Bisher partizipierte Bill Gates erheblich am Unix-Geschaeft, denn die Betriebssyteme sind durch die Bank mit einer Funktion ausgestattet, unter der die Benutzer - lizenzpflichtig - Microsofts DOS- oder Windows-Betriebssystem laufen lassen koennen. Das koennte sich mit Wabi aendern.

Als Partner sollen USL und Univel fungieren

Bei der offiziellen Einfuehrung am 5. Mai dieses Jahres, so will der Brancheninformationsdienst "Unigram.X" erfahren haben, sollen als Partnerunternehmen die beiden Novell-Tochterunternehmen Unix Software Laboratories (USLund Univel auftreten. Dieselbe Quelle berichtet von einer moeglichen Aufnahme von Wabi in das Common Open Software Environment (COSE), einer einheitlichen Unix-Umgebung, fuer die sich neben USL, Sunsoft und Univel auch HP, die IBM und SCO stark machen. Gelingt es Sunselect, die Lizenzansprueche von Microsoft abzuwehren, dann wird keines dieser Unternehmen mehr Lizenzgebuehren an Microsoft abfuehren wollen.

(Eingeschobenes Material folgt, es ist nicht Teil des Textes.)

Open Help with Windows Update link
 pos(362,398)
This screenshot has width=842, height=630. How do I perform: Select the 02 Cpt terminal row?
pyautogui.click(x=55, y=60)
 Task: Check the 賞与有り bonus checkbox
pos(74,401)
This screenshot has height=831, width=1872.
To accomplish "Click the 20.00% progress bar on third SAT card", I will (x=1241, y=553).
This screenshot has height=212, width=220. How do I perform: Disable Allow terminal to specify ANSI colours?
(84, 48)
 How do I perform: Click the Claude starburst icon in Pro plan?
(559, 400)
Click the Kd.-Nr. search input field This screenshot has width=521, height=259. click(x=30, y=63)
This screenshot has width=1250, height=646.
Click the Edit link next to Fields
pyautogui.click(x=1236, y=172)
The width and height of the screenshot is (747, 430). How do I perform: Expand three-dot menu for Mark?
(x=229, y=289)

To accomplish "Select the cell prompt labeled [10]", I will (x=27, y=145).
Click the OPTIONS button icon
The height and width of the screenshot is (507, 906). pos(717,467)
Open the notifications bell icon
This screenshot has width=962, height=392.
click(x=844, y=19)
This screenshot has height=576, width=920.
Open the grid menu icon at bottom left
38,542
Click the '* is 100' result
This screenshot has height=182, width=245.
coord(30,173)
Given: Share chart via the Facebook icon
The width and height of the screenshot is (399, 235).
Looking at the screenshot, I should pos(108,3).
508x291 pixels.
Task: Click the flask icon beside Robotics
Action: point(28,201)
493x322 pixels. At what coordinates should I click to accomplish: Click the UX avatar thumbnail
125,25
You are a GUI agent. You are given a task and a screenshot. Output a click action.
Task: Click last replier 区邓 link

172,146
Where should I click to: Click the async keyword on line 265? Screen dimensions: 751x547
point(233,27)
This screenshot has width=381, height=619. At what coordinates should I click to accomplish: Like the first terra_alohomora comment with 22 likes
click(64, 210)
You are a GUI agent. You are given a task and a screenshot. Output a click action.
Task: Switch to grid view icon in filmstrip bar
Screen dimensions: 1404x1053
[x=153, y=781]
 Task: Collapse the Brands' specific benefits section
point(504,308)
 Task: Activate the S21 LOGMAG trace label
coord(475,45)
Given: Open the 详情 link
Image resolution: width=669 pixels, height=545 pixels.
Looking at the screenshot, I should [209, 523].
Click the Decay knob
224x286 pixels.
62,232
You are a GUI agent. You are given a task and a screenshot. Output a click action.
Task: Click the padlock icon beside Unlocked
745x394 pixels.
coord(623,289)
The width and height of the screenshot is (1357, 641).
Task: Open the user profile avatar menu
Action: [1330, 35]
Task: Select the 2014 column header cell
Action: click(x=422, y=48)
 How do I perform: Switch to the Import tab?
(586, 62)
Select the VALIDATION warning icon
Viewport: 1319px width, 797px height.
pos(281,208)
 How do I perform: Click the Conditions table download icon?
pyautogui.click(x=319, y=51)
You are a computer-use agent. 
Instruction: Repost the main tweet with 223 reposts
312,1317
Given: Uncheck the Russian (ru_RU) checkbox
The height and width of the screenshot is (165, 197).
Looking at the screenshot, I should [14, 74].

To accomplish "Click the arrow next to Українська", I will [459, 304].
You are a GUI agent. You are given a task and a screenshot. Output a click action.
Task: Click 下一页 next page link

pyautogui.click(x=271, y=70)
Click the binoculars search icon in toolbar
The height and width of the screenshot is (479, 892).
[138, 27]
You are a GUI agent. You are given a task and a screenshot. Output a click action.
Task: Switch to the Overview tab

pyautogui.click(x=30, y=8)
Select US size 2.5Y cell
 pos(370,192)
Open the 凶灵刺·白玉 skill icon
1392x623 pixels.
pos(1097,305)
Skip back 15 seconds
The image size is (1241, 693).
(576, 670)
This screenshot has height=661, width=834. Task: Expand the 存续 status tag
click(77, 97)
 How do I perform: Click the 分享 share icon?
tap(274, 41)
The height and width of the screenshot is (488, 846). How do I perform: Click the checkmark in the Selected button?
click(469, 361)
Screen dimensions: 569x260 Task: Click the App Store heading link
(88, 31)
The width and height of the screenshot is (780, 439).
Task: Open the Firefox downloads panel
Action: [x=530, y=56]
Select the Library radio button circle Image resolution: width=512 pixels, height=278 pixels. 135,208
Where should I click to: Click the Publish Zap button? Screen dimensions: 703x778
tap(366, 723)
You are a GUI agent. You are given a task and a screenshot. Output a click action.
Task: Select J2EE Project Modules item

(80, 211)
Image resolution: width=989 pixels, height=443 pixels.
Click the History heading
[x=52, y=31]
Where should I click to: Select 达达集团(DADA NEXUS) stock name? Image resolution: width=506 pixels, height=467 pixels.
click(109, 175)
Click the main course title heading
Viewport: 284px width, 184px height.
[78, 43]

"Es handelt sich lediglich um Preisverhandlungen", spielt Brian Aiken, Sunsoft-Geschaeftsstellenleiter Central Europe, die Lizenzauseinandersetzung mit Microsoft herunter.

Seine US-Kollegen beharren jedoch darauf, dass Microsoft fuer Lizenzforderungen jede rechtliche Grundlage fehle. Wabi sei inklusive OLE- und DDE- Funktionalitaet das alleinige geistige Eigentum von Praxys Technologies.

Lizenzforderungen auf schwachen Fuessen

Diese Ueberzeugung ruehrt daher, dass das Produkt unter sogenannten Reinstraum-Bedingungen entwickelt wurde. Das bedeutet, dass fuer die Erstellung der Software nur Entwickler eingesetzt wurden, von denen feststand, dass sie keine Kenntnis des Windows-Codes besassen und unter Bedingungen arbeiteten, die ihnen auch keinen Zugang dazu ermoeglichten.

Laut "Unigram.X" leidet diese Darstellung allerdings unter einem Schoenheitsfehler. Ein Teil der Wabi-Entwickler stammt von der Phoenix Technologies Inc., wo sie nicht nur geholfen haben, das Reinstraum-Konzept zu erstellen, sondern auch mit DOS- Entwicklungen befasst gewesen sein sollen.